EXERCISE DESCRIPTION: For this exercise, restate word for word only the lines from the first line of the data to the line containing "Enable the Mask-Name".
[[ EXTRACTED MATERIAL open ]]
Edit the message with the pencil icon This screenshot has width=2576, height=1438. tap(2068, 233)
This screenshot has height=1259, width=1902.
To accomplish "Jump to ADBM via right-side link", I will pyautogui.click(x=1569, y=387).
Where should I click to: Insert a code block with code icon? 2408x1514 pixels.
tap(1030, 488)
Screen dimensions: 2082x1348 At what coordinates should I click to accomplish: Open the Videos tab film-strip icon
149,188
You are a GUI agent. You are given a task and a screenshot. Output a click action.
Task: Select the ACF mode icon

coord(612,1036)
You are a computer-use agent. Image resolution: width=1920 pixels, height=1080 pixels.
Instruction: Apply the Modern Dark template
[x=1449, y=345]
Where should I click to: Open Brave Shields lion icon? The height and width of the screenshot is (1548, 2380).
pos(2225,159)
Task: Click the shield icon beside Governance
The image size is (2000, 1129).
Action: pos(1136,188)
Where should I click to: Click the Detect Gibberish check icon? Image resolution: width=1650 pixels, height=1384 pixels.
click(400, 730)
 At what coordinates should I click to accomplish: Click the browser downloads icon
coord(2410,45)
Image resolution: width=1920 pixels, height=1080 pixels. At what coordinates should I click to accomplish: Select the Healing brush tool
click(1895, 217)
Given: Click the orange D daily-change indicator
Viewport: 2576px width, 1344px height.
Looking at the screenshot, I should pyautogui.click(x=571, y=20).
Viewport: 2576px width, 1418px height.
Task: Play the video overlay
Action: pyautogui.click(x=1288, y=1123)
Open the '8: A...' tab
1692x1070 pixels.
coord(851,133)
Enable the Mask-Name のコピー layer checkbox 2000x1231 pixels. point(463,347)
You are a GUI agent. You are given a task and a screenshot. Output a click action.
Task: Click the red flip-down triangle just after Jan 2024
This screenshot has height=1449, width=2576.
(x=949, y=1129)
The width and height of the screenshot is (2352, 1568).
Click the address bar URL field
[[ EXTRACTED MATERIAL closed ]]
EXPECTED ANSWER:
Edit the message with the pencil icon This screenshot has width=2576, height=1438. tap(2068, 233)
This screenshot has height=1259, width=1902.
To accomplish "Jump to ADBM via right-side link", I will pyautogui.click(x=1569, y=387).
Where should I click to: Insert a code block with code icon? 2408x1514 pixels.
tap(1030, 488)
Screen dimensions: 2082x1348 At what coordinates should I click to accomplish: Open the Videos tab film-strip icon
149,188
You are a GUI agent. You are given a task and a screenshot. Output a click action.
Task: Select the ACF mode icon

coord(612,1036)
You are a computer-use agent. Image resolution: width=1920 pixels, height=1080 pixels.
Instruction: Apply the Modern Dark template
[x=1449, y=345]
Where should I click to: Open Brave Shields lion icon? The height and width of the screenshot is (1548, 2380).
pos(2225,159)
Task: Click the shield icon beside Governance
The image size is (2000, 1129).
Action: pos(1136,188)
Where should I click to: Click the Detect Gibberish check icon? Image resolution: width=1650 pixels, height=1384 pixels.
click(400, 730)
 At what coordinates should I click to accomplish: Click the browser downloads icon
coord(2410,45)
Image resolution: width=1920 pixels, height=1080 pixels. At what coordinates should I click to accomplish: Select the Healing brush tool
click(1895, 217)
Given: Click the orange D daily-change indicator
Viewport: 2576px width, 1344px height.
Looking at the screenshot, I should pyautogui.click(x=571, y=20).
Viewport: 2576px width, 1418px height.
Task: Play the video overlay
Action: pyautogui.click(x=1288, y=1123)
Open the '8: A...' tab
1692x1070 pixels.
coord(851,133)
Enable the Mask-Name のコピー layer checkbox 2000x1231 pixels. point(463,347)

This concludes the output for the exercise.